What It Takes to Protect Hospital Patients from UTIs

Catheter-associated urinary tract infections drop in general hospital populations after teams get training, checklists and data, a new study finds.

Right now, about one in five hospital patients has a catheter collecting urine, increasing the risk of a painful and potentially dangerous urinary tract infection, or UTI.

Many of these patients may not actually need a catheter. And none need an infection. But both catheter use and UTI rates have stayed high despite years of national attention on the issue.

Now, new results from a large national effort show that it may be possible to both reduce catheter use and UTIs at the same time, saving money and suffering.

The findings come from a concerted effort in 603 hospitals that included training and tools for doctors and nurses, and told them how their hospital units were doing.

By the end of the 18-month program, UTI rates among hospital patients in general wards had dropped by a third. Catheter use had dropped, too. Intensive-care patients didn't see a drop in either measure, however, suggesting that more work remains.

During the same time as the program, hospital-acquired UTI rates rose nationwide.

The results are published in the New England Journal of Medicine. The Agency for Healthcare Research and Quality funded the large national team, which the Health Research and Educational Trust, an affiliate of the American Hospital Association, coordinated. The data come from the first phase of the Comprehensive Unit-based Safety Program to reduce catheter-associated UTIs, also called On the CUSP: Stop CAUTI.

Technical and cultural change

The paper's first author, Sanjay Saint, M.D., MPH, calls the results encouraging.

"This program, in more than 10 percent of U.S. hospitals, shows we can make a difference in catheter-associated UTI rates and the use of catheters by addressing both technical and cultural aspects of health care," he says. "There's more work to be done, but all involved in this effort should take pride in knowing they helped move the needle on this important issue."

Saint, who is the George Dock Professor of internal medicine at the University of Michigan Medical School and chief of medicine at the VA Ann Arbor Healthcare System, has studied catheter use and UTI prevention in hospital patients for two decades.

Based on that research, he and his colleagues helped develop and implement the toolkit used in the Stop CAUTI national effort. This included using tools and processes initially tested in hospitals across Michigan, through the Michigan Hospital Association's Keystone Center for Patient Safety & Quality initiative.

Called the "bladder bundle," it combines protocols, checklists, training modules and data-sharing practices that teams can tailor for their hospital unit.

The tools encourage:

  • Daily checks on patients who have a catheter and whether they need it

  • Less indwelling catheter use, by using other urine collection means

  • Training on urinary management for all care team members

  • Regular use of infection-prevention techniques for catheter placement and maintenance

  • Feedback to doctors and nurses about their unit's catheter use and UTI rates

Coaching calls from regional leaders to share best practices and data

More about the findings

The paper analyzed data from 2011 to 2013 from 926 ICU and non-ICU hospital units in 32 states, the District of Columbia and Puerto Rico.
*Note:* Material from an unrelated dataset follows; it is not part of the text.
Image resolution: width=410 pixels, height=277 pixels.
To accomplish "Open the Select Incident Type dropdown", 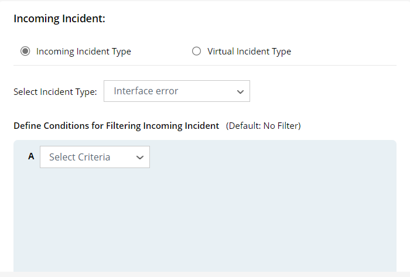I will (x=176, y=91).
Participation was voluntary. Nearly 60 percent of the units that took part were non-ICU medical and surgical wards.

The analysis revealed that:

  • The rate of catheter-associated UTIs dropped from 2.40 per 1,000 days of catheter use to 2.05, after differences in patients and hospitals were taken into account, a 14 percent overall drop.

  • Much of the total decline was due to changes in infection rates in non-ICUs, which went from 2.28 to 1.54 infections per 1,000 catheter-days — a drop of 32 percent.

  • In non-ICUs, the overall use of catheters went down from 20.1 to 18.8 percent of patients.

  • ICUs didn't see a substantial change in either measure, likely because the nature of patients treated in ICUs means more frequent monitoring and culturing of urine, so UTIs are more likely to be spotted.

  • There was no difference in UTI rates and catheter use between hospitals that completed the program and those that ended data collection early.

Any hospital can now access the toolkit used in the study, via the AHRQ website. Meanwhile, AHRQ, the Health Research and Educational Trust and U-M continue to analyze more data from On the CUSP: Stop CAUTI participating hospitals, including a number of emergency departments that joined for the second phase.

A new effort is extending to long-term care settings, where less is known about how to bring down catheter use and UTI rates. The experience in acute care settings should help with implementation in skilled nursing facilities and other long-term settings, says Saint's colleague, researcher Sarah Krein, Ph.D., R.N.